片刻后阿保帶來了一個醉醺醺的青年,青年相貌俊秀一身白衣,上前撥開了晨越,盯著那傷口片刻,笑語,“這傷口...有點意思。”
三兩下就接上骨,疼的小少年汗如雨下,身上的衣衫都浸濕了一層。
意味深長的看了一眼晨越,那青年忽然笑開,“掌柜的,說好了啊,食宿全免。
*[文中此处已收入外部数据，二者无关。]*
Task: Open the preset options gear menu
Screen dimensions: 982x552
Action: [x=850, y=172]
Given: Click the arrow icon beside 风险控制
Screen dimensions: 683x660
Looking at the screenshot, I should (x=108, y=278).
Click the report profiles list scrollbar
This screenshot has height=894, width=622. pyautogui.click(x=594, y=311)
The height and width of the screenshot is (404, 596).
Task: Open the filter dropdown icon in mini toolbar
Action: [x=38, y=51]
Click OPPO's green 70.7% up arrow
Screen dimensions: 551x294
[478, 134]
”
而后晃晃悠悠的上樓了。
“阿越,我...”躺在床上的小孩兒欲言又止,有些委屈的咽下了想說的話。
她知道他想說什么,自從搬來青花城之后他一天天長大,晨越便和他分房睡了,盡管少年很不開心但還是很聽話。
他時不時就會想蹭到晨越的房里,都會被攆出去。
嘆了一口氣,“你先睡吧,今晚我在這里陪你。”
不單是因為他今天受了傷不放心,而是晨越真的心疼了。阿夜自小就懂事,所以即便疼的眼淚汪汪也不說疼。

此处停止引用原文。